Segment Start: STUDY MATERIAL
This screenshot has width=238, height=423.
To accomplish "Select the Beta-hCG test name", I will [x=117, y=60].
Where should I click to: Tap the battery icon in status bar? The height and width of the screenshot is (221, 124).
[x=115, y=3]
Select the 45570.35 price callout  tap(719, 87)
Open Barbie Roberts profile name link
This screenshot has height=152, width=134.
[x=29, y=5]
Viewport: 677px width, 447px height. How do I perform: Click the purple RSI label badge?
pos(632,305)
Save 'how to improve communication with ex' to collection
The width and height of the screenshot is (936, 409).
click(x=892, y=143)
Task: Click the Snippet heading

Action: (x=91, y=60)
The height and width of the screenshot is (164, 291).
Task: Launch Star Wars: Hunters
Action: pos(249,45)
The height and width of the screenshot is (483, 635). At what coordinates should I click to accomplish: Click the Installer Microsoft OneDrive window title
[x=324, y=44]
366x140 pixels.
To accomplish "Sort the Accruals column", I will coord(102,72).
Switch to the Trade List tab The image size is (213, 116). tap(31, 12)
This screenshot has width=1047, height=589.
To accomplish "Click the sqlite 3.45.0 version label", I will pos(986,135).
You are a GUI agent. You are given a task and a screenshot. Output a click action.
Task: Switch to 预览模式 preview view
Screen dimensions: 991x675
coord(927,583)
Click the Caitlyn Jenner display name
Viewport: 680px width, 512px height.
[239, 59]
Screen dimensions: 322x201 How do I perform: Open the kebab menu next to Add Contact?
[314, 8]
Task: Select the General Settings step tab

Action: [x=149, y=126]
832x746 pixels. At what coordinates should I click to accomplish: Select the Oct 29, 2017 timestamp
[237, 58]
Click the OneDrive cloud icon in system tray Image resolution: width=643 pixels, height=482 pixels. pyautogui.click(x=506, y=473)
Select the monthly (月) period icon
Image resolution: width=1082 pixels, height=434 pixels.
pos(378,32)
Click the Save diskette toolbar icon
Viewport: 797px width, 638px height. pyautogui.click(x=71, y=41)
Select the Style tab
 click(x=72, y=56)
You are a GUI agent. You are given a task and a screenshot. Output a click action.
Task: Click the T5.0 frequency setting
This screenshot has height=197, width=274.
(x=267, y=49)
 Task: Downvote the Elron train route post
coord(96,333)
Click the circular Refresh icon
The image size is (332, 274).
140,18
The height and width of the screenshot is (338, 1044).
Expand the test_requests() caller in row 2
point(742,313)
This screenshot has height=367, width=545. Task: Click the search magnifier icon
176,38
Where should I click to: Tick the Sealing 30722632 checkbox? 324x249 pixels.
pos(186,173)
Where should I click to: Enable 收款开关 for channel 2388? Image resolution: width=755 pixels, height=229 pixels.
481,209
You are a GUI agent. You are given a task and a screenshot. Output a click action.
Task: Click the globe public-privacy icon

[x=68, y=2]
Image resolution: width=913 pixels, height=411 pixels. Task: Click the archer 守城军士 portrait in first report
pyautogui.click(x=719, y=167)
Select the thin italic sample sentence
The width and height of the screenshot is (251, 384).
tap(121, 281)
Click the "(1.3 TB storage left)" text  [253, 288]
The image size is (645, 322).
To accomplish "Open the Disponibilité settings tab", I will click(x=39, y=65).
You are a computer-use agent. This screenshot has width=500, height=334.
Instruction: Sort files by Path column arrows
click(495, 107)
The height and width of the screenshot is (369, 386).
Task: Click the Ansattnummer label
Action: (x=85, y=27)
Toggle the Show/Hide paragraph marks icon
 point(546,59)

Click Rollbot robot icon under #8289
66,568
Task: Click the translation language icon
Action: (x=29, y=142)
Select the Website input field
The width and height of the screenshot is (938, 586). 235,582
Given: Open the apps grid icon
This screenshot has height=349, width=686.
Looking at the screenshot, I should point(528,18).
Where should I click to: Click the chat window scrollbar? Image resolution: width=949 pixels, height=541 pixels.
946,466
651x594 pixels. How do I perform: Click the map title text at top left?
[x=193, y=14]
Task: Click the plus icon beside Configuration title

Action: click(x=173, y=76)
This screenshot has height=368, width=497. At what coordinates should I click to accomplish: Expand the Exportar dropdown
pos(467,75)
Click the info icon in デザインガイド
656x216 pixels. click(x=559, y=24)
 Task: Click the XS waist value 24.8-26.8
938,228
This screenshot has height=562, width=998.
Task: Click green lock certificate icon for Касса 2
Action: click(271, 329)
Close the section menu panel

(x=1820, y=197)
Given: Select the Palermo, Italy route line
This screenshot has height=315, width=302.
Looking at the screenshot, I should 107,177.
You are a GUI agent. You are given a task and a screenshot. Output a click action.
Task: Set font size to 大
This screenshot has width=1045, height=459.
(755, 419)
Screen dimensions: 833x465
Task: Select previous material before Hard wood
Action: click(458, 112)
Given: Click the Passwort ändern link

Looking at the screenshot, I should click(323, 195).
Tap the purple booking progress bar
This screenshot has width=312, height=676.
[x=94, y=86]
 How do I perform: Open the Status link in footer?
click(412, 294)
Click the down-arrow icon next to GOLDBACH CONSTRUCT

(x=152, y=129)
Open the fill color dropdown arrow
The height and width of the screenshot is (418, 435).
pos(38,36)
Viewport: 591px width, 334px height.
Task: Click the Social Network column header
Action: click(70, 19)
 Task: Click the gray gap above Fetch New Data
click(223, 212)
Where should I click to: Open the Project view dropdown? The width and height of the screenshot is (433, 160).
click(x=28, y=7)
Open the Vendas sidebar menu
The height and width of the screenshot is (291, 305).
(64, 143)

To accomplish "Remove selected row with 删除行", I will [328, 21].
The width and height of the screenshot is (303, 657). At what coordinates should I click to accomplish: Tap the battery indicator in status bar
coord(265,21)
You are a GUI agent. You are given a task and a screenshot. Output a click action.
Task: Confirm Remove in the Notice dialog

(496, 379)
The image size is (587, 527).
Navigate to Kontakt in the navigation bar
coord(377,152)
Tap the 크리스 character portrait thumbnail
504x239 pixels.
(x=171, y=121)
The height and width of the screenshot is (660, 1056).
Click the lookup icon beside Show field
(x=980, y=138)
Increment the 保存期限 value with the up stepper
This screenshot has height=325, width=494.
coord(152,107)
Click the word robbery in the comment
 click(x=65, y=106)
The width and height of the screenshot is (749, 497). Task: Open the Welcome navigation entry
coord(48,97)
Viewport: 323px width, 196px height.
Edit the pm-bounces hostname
Segment End: STUDY MATERIAL
TASK GOAL>
Repeat exactly the lines from the one containing "The width and height of the screenshot is (749, 497)." through the last line of the records above, both included, and nothing else.

EXERCISE RESULT>
The width and height of the screenshot is (749, 497). Task: Open the Welcome navigation entry
coord(48,97)
Viewport: 323px width, 196px height.
Edit the pm-bounces hostname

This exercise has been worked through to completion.